Avoid Placing Two Event Structures in One Loop

The Event structure handles events in the order they occur. When an event occurs, the Event structure handles the event, the loop reiterates, and the Event structure waits for the next event to occur. If you have two Event structures in a single loop, the loop does not reiterate until both Event structures handle the events for which they were configured. You might hang the user interface if both Event structures do not properly handle the events in the order received.

For example, you might place two Event structures in a single loop and configure the first Event structure to handle a Mouse Down event and configure the second Event structure to handle a Key Down event. The first Event structure receives an event of the type it is configured to handle, such as a Mouse Down event. Then, the second Event structure receives an event of the type it is configured to handle, such as a Key Down event. When both Event structures handle the events, the loop reiterates. If the events continue to alternate, that is Mouse Down, Key Down, Mouse Down, Key Down, and so on, the Event structures handle the events and the loop reiterates.

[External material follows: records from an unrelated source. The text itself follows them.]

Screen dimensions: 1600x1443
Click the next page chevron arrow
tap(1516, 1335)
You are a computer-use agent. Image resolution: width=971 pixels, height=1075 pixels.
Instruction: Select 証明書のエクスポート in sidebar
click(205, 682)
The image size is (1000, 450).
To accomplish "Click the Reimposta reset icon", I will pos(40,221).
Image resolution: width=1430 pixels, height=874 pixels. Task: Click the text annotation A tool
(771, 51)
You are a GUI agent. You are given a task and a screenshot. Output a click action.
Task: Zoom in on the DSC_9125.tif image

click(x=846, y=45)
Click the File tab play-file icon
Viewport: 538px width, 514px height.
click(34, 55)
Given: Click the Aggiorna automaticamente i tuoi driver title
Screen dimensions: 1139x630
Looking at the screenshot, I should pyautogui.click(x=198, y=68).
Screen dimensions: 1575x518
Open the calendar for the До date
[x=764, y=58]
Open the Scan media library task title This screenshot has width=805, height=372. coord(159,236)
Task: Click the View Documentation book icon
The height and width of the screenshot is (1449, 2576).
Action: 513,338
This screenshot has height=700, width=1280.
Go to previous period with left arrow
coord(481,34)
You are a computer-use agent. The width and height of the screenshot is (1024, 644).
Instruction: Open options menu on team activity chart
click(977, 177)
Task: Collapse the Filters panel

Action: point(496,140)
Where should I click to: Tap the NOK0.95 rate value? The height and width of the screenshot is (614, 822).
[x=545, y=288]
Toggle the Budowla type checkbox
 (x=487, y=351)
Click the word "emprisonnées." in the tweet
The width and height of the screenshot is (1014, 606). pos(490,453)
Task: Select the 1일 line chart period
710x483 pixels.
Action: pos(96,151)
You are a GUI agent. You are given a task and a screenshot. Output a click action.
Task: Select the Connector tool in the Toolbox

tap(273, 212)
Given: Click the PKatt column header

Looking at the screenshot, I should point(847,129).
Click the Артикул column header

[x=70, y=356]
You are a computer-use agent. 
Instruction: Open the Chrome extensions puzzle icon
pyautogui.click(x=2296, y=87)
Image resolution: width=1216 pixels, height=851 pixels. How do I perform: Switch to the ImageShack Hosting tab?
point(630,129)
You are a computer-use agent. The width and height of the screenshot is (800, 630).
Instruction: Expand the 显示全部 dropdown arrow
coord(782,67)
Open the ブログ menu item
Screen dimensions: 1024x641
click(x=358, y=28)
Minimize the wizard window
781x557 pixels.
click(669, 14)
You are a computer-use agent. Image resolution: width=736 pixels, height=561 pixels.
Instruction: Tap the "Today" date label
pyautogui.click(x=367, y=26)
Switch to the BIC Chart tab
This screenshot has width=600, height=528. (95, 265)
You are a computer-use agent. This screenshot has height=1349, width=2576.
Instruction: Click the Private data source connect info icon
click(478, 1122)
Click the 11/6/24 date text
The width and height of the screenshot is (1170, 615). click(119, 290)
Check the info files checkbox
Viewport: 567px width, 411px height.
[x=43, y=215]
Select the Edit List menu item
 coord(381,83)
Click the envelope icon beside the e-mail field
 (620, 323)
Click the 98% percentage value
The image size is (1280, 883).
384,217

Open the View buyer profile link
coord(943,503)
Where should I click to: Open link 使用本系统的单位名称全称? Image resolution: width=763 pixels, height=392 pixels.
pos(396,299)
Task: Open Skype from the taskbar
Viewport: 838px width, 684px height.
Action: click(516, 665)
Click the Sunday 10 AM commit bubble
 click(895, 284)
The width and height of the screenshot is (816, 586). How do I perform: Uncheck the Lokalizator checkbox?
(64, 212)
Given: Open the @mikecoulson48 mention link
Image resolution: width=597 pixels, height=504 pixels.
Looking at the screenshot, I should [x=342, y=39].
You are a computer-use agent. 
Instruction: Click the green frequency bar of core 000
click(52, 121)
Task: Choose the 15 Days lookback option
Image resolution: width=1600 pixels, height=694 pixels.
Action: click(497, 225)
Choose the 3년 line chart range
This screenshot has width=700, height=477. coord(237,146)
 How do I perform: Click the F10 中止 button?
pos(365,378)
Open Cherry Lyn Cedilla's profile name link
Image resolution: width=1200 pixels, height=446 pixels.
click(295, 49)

However, if two Mouse Down events occur sequentially with no intervening Key Down event, the user interface hangs. This is because the Event structure configured to handle the Mouse Down event handles the first Mouse Down event, then the Event structure configured to handle the Key Down event waits. But because a second Mouse Down event occurred, LabVIEW cannot handle the Key Down event until it handles that second Mouse Down event. As a result, LabVIEW cannot reiterate the loop and the user interface hangs.

To avoid hanging the user interface, configure all events you want a VI to handle in a single Event structure or always make sure there is only one Event structure in a loop.